Более красноречивые примеры участия женщин в управлении Церковью и империей дают исследователю-канонисту материалы русской церковной истории. Византийское понимание императорского служения как служения церковного было усвоено в России в XVI в., выразившись в коронации первого русского царя Ивана IV (1547–1584) в 1547 г. В следующем столетии чин коронации был дополнен миропомазанием. Но только после реформ Петра Великого (1682–1725) императорское служение стало призванием женщин. Княгиня, запертая под сенью старомосковского терема, вырвалась на свободу и вскоре стала блистательной придворной дамой екатерининской эпохи. Это обстоятельство через полтора века после Петра позволило Теофилю Готье (1811–1872) писать о том, что при российском дворе «две-три накинутые на плечи вуали стоят больше, чем стихарь из золотой и серебряной парчи» (Готье, 1988, 119).
Своеобразным символом женского абсолютизма в русской церковной и политической истории стала эпоха Екатерины Великой (1762–1796), которая взяла престол «на шпагу» и которая, подобно своим предшественницам, громко заявила о себе как о государыне, которая присваивает себе высшую власть в Церкви, при этом власть не только административную, но в том числе и такую, которая находит свое священническое литургическое выражение. Кратко остановимся на данном феномене.

Прилагаемые материалы:
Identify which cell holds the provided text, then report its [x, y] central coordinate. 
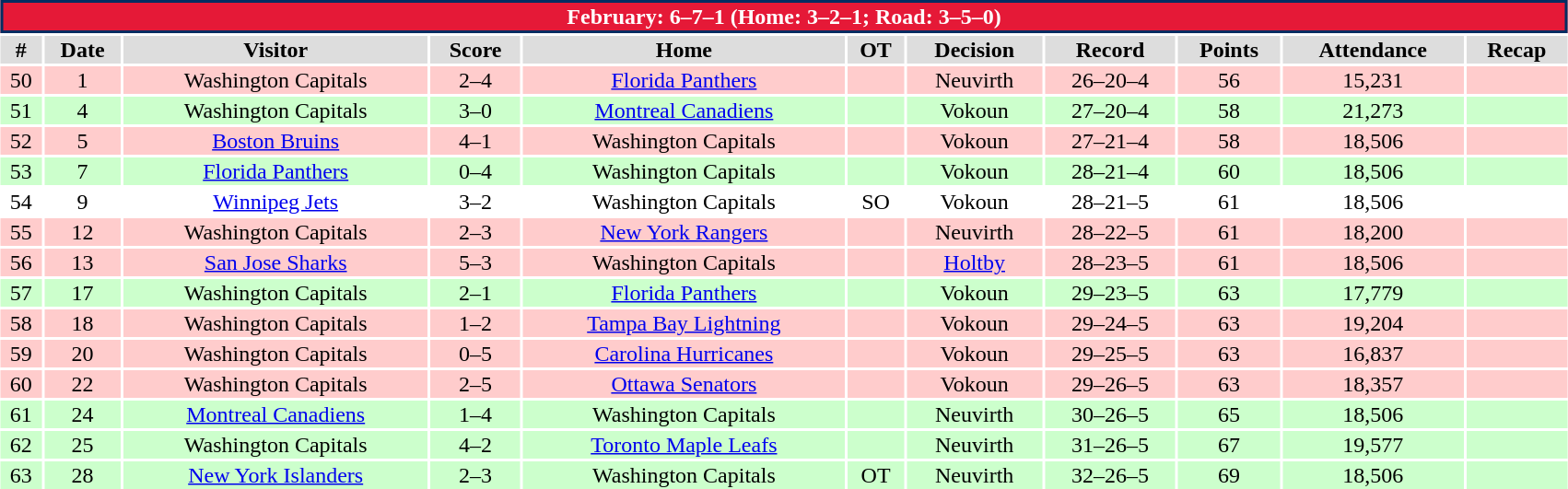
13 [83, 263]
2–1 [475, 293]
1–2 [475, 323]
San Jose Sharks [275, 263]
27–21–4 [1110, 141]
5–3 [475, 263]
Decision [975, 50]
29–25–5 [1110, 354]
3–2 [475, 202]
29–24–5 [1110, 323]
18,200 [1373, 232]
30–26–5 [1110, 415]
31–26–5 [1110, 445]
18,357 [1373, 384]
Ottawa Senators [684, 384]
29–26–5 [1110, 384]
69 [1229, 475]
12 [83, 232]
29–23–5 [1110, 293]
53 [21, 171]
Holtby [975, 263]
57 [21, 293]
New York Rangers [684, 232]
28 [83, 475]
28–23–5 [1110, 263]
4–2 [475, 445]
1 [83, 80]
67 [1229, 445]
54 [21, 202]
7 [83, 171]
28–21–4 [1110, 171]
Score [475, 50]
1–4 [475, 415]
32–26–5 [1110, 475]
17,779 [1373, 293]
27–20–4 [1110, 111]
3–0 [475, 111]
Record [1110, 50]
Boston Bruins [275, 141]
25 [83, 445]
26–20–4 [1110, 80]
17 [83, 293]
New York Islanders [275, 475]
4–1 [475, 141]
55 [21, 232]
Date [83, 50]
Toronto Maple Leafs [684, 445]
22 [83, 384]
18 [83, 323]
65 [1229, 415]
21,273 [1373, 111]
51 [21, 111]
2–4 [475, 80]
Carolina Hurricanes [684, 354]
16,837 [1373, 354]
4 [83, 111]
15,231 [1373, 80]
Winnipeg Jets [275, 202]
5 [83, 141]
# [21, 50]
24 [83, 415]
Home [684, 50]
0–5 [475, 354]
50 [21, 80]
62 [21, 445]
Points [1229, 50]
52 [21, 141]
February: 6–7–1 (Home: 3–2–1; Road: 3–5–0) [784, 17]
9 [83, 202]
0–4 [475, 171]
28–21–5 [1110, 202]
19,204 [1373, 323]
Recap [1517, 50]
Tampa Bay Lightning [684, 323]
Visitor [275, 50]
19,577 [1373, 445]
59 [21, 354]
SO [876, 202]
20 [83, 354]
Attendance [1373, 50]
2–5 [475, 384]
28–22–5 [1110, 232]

---

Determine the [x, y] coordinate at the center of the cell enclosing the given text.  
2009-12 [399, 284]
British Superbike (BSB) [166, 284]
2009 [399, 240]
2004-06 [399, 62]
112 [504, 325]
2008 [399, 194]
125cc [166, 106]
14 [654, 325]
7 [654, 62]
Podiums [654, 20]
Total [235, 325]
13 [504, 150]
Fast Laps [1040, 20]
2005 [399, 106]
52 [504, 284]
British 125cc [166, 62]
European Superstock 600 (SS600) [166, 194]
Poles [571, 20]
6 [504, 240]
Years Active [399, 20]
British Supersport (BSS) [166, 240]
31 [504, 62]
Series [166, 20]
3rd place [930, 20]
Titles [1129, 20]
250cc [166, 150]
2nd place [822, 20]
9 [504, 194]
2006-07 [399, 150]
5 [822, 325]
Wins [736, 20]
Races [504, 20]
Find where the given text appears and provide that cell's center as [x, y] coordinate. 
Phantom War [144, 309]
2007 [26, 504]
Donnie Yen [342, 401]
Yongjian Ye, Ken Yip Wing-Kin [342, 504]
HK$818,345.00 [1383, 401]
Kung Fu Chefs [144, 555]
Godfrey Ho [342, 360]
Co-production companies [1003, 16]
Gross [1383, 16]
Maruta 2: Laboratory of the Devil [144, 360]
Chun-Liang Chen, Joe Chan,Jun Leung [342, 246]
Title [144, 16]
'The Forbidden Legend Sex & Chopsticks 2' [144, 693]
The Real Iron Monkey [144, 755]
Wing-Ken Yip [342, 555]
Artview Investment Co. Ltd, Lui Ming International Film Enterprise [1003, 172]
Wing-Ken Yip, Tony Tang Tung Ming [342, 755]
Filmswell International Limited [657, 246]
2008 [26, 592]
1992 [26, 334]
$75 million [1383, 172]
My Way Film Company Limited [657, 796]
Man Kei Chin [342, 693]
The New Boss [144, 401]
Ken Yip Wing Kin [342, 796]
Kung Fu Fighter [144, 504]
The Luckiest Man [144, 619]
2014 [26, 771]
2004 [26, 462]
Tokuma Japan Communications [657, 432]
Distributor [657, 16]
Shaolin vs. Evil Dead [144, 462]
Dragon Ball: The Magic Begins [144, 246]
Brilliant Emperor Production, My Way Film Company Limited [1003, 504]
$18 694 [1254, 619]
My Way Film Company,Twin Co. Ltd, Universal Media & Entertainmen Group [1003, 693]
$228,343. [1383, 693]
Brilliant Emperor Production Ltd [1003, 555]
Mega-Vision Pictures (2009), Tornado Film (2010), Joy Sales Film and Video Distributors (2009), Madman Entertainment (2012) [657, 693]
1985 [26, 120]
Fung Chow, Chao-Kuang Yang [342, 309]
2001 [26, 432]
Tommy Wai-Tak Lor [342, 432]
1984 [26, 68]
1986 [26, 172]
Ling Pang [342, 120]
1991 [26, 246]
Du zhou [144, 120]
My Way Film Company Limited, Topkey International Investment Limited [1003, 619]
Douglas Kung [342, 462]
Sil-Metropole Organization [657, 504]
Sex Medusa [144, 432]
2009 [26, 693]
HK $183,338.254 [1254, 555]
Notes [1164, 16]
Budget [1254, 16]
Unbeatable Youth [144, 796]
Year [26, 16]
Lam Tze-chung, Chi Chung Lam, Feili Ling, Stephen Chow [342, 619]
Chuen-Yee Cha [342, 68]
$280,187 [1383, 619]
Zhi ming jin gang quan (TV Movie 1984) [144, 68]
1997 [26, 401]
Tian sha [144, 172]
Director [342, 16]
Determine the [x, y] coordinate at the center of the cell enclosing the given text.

Задание: Кратко перескажите исходный текст в двух предложениях.

Правильный ответ: Византийское понимание императорского служения как служения церковного было усвоено в России в XVI веке, однако лишь после реформ Петра Великого это служение стало призванием женщин. Символом женского абсолютизма в русской церковной и политической истории стала эпоха Екатерины Великой, которая присваивала себе высшую власть в Церкви, причем не только административную, но и находящую священническое литургическое выражение.